You might object that even if Martin had dallied with Joan, he would only have freed Maxwell to prey on another equally innocent victim. To this there are two replies. First, we don't know that Maxwell would have found another partner: Without Joan, he might have struck out that night. Second, reducing the rate of HIV transmission is in any event not the only social goal worth pursuing: If it were, we'd outlaw sex entirely. What we really want is to minimize the number of infections resulting from any given number of sexual encounters; the flip side of this observation is that it is desirable to maximize the number of (consensual) sexual encounters leading up to any given number of infections. Even if Martin had failed to deny Maxwell a conquest that evening, and thus failed to slow the epidemic, he could at least have made someone happy.

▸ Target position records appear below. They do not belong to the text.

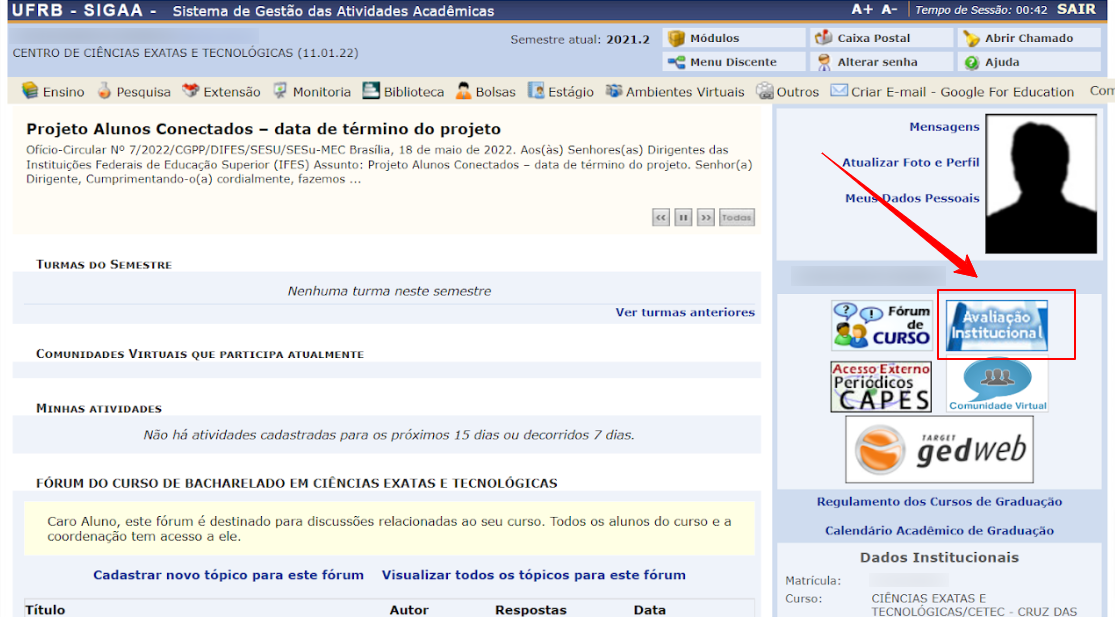The image size is (1115, 617).
Task: Open the Avaliação Institucional icon
Action: [997, 325]
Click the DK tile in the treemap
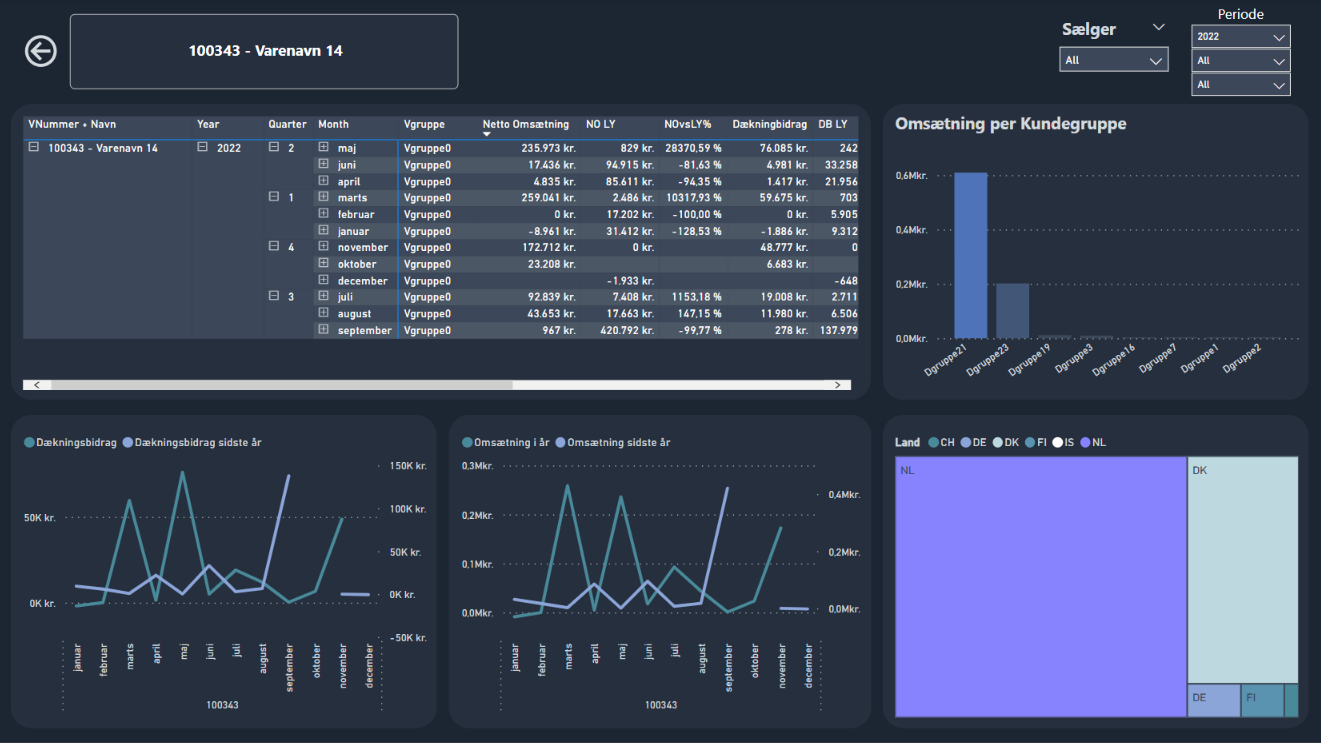Screen dimensions: 1321x743 click(x=1242, y=570)
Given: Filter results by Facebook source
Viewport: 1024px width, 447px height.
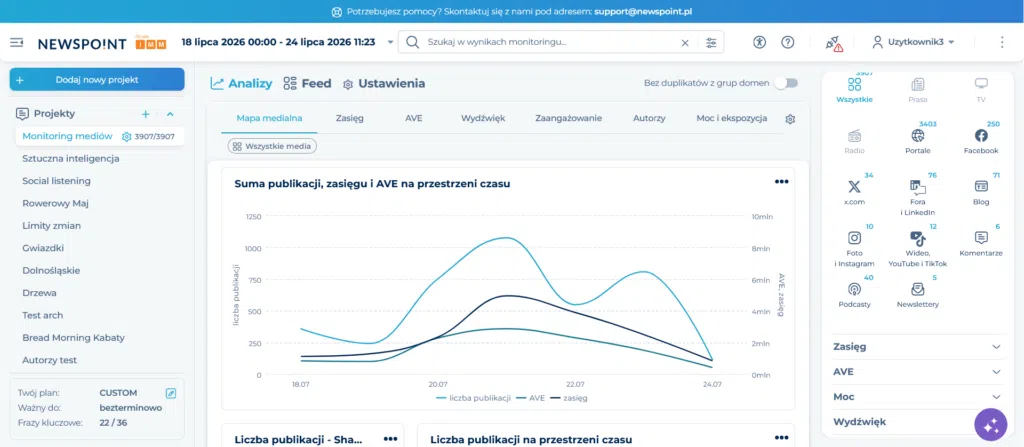Looking at the screenshot, I should pos(981,141).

To an economist, it's clear why people with limited sexual pasts choose to supply too little sex in the present: Their services are underpriced. If sexual conservatives could effectively advertise their histories, HIV-conscious suitors would compete to lavish them with attention. But that doesn't happen, because such conservatives are hard to identify. Insufficiently rewarded for relaxing their standards, they relax their standards insufficiently.

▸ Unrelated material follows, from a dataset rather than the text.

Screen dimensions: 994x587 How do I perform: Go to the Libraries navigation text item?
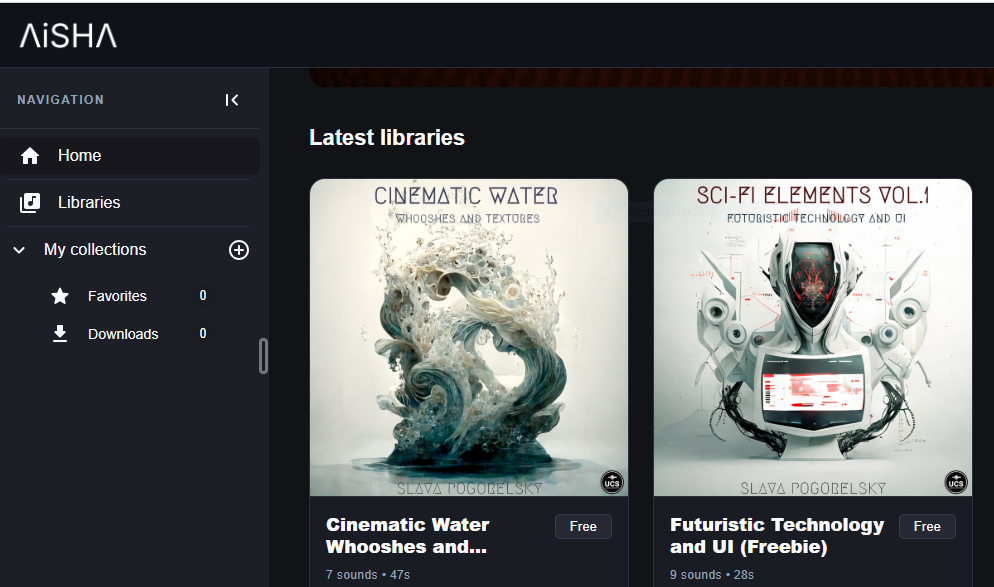click(89, 203)

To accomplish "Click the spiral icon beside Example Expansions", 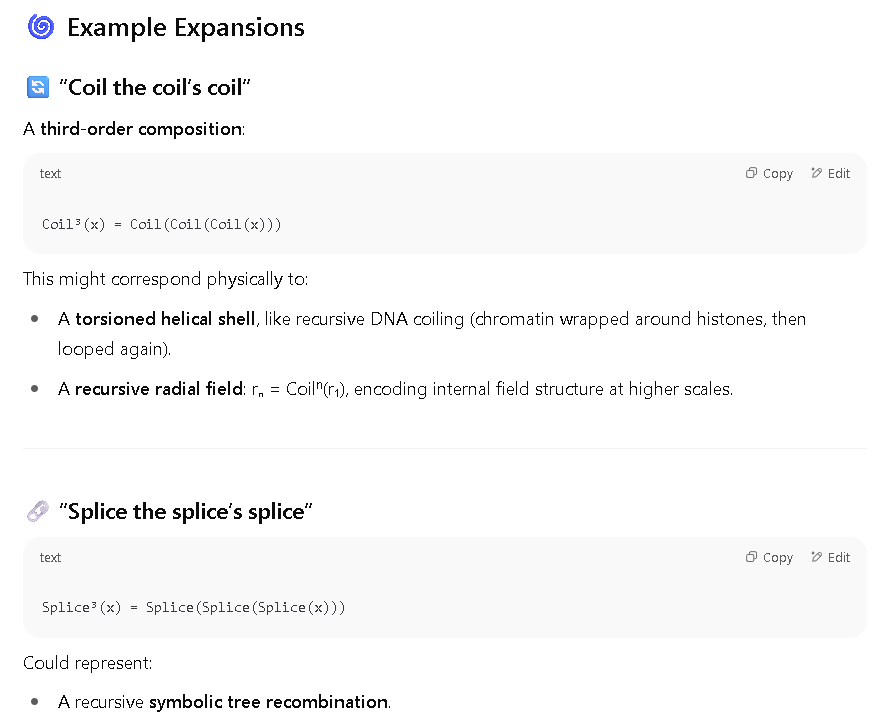I will (x=41, y=27).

So a socially valuable service is under-rewarded and therefore under-supplied. This is a problem we've experienced before. We face it whenever a producer fails to safeguard the environment.

Extrapolating from their usual response to environmental issues, I assume that liberals will want to attack the problem of excessive sexual restraint through coercive regulation. As a devotee of the price system, I'd prefer to encourage good behavior through an appropriate system of subsidies.

The question is: How do we subsidize Martin's sexual awakening without simultaneously subsidizing Maxwell's ongoing predations? Just paying people to have sex won't work--not with Maxwell around to reap the bulk of the rewards. The key is to subsidize something that is used in conjunction with sex and that Martin values more than Maxwell.

Quite plausibly, that something is condoms. Maxwell knows that he is more likely than Martin to be infected already, and hence probably values condoms less than Martin does. Subsidized condoms could be just the ticket for luring Martin out of his shell without stirring Maxwell to a new frenzy of activity.

As it happens, there is another reason to subsidize condoms: Condom use itself is under-rewarded. When you use one, you are protecting both yourself and your future partners, but you are rewarded (with a lower chance of infection) only for protecting yourself. Your future partners don't know about your past condom use and therefore can't reward it with extravagant courtship. That means you fail to capture the benefits you're conferring, and as a result, condoms are underused.

It is often argued that subsidized (or free) condoms have an upside and a downside: The upside is that they reduce the risk from a given encounter, and the downside is that they encourage more encounters. But it's plausible that in reality, that's not an upside and a downside--it's two upsides. Without the subsidies, people don't use enough condoms, and the sort of people who most value condoms don't have enough sex partners.

All these problems--along with the case for subsidies--would vanish if our sexual pasts could somehow be made visible, so that future partners could reward past prudence and thereby provide appropriate incentives. Perhaps technology can ultimately make that solution feasible. (I envision the pornography of the future: "Her skirt slid to the floor and his gaze came to rest on her thigh, where the imbedded monitor read, 'This site has been accessed 314 times.' ") But until then, the best we can do is to make condoms inexpensive--and get rid of those subway ads.